Karen G. Lloyd is a subsurface microbiologist and Associate Professor at the University of Tennessee, although in 2024 she’ll be the Wrigley Professor of Earth Sciences at the University of Southern California. She discovers new types of life in Arctic permafrost, volcanic hot spring systems, and deep-sea environments. She combines geochemistry with metagenomics, metatranscriptomics, metabolomics, and other environmental measurements to infer what life is like in natural complex systems.
On the left, a picture of Karen Lloyd in a salar in the Jujuy region of Argentina.
Talk title: Slow, energy-efficient, and mysterious life deep within Earth’s crust
The subsurface contains a vast microbial ecosystem whose metabolic processes drive key biogeochemical cycles. These microbes are often from evolutionary branches on the tree of life that have never been characterized or described in a laboratory. Therefore, new methods have had to be developed to learn about these elusive communities in deep subsurface sediments. Methods such as direct identification of a suite of biomolecules (DNA, RNA, proteins, lipids, and metabolites), coupled to isotopic tracer incorporation and geochemical measurements have produced a more in-depth view of the role that these microbes play in Earth systems. From this work, a picture has emerged of a diverse ecosystem that may be growing orders of magnitude more slowly than life at the surface. Although it is slow, this life is metabolically active, contributing to the breakdown of ancient organic matter in ways that differ from those found in surface organisms. Recent work has identified zones where microbes have enough energetic resources to grow faster than the cellular decay rate. This suggests a model for adaptive selection to ultra-slow growth in long-term burial in marine sediments. Rather than simply being accidentally alive for thousands of years while riding a one-way conveyer belt to their deaths, it is possible that sediment microbes are adapted to this subsurface niche space. The payoff for long-term ultra-low activity is that rare events such as slumping, turbidite flows, or mud volcanoes enable a return to shallow sediments where higher quality substrates enable natural selection to occur.
Nigel holds the Chancellor's Distinguished Professorship in Physics and joined UCSD in Fall 2021 after being at the University of Illinois at Urbana-Champaign from 1985-2021. Nigel's research spans condensed matter theory, the theory of living systems, hydrodynamics and non-equilibrium statistical physics.
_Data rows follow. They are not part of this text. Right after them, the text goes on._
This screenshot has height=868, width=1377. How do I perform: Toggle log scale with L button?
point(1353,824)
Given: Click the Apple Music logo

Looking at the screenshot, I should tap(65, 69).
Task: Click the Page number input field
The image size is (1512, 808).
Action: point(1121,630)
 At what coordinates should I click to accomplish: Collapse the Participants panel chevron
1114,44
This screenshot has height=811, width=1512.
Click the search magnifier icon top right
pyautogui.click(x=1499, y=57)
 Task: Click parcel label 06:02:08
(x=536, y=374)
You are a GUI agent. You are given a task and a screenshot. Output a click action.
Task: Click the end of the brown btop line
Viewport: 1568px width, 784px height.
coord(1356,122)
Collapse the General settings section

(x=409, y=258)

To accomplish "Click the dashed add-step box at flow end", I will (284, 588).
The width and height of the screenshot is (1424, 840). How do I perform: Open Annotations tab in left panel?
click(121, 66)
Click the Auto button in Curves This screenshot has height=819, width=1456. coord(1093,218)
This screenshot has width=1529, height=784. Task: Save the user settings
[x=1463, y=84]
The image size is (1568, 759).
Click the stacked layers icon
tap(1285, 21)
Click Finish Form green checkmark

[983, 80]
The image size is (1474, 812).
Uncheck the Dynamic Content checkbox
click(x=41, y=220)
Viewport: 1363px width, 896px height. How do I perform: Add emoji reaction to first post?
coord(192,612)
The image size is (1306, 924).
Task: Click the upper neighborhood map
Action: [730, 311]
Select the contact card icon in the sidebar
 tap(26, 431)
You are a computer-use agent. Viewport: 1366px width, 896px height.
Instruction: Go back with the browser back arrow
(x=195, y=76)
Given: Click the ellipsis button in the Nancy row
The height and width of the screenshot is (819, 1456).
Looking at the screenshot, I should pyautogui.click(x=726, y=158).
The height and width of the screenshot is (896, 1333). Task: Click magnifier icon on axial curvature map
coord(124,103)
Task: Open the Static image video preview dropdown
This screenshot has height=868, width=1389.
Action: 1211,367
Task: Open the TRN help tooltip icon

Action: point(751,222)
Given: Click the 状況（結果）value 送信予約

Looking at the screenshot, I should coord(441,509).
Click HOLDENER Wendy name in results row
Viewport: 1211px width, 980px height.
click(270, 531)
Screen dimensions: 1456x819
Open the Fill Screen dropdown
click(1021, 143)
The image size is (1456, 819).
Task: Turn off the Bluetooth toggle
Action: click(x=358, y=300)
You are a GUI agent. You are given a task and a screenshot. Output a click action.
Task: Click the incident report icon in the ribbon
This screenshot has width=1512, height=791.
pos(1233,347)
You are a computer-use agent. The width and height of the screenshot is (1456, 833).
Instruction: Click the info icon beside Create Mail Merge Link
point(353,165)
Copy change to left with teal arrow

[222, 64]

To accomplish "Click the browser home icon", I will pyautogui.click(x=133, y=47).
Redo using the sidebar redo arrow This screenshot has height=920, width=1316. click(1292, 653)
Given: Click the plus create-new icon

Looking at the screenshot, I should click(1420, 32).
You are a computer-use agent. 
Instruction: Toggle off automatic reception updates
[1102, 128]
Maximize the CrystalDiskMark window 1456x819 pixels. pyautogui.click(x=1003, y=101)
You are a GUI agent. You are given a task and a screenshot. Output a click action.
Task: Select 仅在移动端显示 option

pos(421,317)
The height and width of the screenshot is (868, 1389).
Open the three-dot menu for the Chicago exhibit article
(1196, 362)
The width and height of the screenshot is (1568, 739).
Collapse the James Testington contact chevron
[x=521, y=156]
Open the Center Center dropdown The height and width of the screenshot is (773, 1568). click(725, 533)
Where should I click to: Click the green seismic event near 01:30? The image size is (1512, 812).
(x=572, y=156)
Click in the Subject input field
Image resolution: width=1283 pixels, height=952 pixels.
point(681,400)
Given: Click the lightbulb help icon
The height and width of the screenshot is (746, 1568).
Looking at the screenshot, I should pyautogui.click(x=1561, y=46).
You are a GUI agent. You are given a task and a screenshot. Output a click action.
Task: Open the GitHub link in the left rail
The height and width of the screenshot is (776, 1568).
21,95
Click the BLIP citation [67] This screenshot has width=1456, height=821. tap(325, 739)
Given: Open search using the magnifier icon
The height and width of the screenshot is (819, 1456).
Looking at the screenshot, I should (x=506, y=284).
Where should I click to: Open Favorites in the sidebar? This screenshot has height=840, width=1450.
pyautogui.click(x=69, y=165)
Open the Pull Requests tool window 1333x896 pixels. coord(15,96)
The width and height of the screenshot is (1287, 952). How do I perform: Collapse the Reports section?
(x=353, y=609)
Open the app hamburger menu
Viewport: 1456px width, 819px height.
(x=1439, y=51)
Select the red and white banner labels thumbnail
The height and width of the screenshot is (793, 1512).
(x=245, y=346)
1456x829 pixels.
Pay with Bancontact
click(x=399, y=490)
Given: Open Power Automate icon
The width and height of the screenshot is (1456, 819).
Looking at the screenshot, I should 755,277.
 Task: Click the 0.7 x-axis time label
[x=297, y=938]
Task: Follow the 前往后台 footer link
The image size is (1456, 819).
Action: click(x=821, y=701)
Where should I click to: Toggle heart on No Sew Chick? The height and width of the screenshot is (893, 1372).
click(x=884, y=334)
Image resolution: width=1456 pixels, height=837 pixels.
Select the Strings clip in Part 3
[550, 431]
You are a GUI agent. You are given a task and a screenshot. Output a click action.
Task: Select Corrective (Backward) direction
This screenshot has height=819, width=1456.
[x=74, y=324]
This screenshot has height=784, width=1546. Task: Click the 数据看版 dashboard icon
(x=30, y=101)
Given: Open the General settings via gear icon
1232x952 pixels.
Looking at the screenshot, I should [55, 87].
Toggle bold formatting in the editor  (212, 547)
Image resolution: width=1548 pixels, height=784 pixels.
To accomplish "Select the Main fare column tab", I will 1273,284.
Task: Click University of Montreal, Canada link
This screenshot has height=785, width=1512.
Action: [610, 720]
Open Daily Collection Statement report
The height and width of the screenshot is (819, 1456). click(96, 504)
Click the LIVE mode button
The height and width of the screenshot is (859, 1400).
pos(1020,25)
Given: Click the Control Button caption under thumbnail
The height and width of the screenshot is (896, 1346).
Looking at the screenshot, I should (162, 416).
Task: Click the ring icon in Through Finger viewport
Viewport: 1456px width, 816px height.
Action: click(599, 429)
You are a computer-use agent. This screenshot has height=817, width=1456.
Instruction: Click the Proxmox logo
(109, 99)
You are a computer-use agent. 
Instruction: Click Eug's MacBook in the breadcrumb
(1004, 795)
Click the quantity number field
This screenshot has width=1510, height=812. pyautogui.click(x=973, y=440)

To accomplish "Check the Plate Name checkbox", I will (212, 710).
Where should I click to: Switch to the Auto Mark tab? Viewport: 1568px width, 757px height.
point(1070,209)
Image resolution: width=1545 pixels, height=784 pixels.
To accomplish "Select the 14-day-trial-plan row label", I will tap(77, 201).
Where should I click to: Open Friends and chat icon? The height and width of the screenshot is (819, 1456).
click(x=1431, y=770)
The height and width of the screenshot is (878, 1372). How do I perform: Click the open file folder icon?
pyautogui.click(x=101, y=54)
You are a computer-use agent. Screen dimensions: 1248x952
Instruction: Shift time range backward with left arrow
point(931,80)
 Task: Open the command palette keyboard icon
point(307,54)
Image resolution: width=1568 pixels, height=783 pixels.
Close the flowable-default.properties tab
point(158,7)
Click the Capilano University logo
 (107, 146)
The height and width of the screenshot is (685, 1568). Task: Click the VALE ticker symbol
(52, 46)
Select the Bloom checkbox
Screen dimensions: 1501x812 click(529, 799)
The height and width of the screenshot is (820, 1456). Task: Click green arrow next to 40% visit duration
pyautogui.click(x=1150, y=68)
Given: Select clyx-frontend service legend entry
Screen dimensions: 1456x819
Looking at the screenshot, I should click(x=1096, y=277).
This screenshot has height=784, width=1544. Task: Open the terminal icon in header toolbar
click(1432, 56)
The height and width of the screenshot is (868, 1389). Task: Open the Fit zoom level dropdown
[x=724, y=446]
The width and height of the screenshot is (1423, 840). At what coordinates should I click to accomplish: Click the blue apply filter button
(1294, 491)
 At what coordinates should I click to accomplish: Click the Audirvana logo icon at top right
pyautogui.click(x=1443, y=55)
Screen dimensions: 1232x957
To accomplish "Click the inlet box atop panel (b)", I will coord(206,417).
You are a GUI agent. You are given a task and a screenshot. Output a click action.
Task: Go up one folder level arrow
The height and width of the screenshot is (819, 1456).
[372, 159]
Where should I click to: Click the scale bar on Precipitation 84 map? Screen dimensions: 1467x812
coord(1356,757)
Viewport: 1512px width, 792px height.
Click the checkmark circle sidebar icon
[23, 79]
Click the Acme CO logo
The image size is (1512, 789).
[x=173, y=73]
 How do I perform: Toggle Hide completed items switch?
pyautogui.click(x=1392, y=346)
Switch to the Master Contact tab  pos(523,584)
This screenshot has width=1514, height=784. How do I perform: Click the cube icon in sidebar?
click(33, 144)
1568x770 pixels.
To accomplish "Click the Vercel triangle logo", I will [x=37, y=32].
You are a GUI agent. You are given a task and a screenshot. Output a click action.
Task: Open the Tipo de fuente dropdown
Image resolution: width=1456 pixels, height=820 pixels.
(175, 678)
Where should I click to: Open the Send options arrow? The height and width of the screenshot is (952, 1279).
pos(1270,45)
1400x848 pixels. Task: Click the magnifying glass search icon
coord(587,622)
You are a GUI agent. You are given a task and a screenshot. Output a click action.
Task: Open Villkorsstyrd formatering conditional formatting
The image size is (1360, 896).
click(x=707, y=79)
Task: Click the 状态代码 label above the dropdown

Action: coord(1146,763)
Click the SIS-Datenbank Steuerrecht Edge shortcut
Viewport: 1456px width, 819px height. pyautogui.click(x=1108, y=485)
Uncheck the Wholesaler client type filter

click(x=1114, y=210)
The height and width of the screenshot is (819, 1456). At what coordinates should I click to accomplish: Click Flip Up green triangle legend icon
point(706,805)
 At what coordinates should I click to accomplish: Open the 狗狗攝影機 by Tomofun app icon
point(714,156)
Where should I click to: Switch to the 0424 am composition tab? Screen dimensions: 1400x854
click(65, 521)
Nigel received his Ph.D. from the University of Cambridge (U.K.) in 1982, and for the years 1982-1985 was a postdoctoral fellow at the Institute for Theoretical Physics, University of California at Santa Barbara. In 1996, Nigel co-founded NumeriX, a company that specializes in high-performance software for the derivatives marketplace. He has served on the editorial boards of several journals, including The Philosophical Transactions of the Royal Society and Physical Biology. Selected honours include: Alfred P. Sloan Foundation Fellow, University Scholar of the University of Illinois, the Xerox Award for research, the A. Nordsieck award for excellence in graduate teaching and the American Physical Society's Leo P. Kadanoff Prize. Nigel is a Fellow of the American Physical Society, a Fellow of the American Academy of Arts and Sciences and a Member of the US National Academy of Sciences.
Talk title: Universal biology, the genetic code and the first 1,000,000,000 years of life on Earth
This talk concerns two high-level questions that arise in astrobiology. First, are there extant universal dynamical signatures of early life, preceding even the last universal common ancestor of all life on Earth? Second, are there universal laws of life, which can be deduced by abstracting what we know about life on Earth? I will show that the answer to both questions is almost certainly "yes", and that there are important relics of early life present in the structure of the modern day canonical genetic code --- the map between DNA sequence and amino acids that form proteins. The code is not random, as often assumed, but instead is now known to have certain error minimisation properties. How could such a code evolve, when it would seem that mutations to the code itself would cause the wrong proteins to be translated, thus killing the organism? Using digital life simulations, I show how a unique and optimal genetic code can emerge over evolutionary time, but only if early life was dominated by collective effects, very different from the present era where individuals and species are well-defined concepts. If time permits, I may also discuss a second universal signature of life that could be used as a biosignature: the breaking of chiral symmetry in biological amino acids and sugars. The second question will be discussed with reference to universal phenomena in living matter today, and how function is emergent and can become liberated from the specific chemical substrate that instantiates complex living communities. I will end by explaining why these seemingly philosophical questions are relevant to astrobiology but also to attempts to engineer, manipulate and control living systems for human health, agricultural engineering, and of course epidemic mitigation.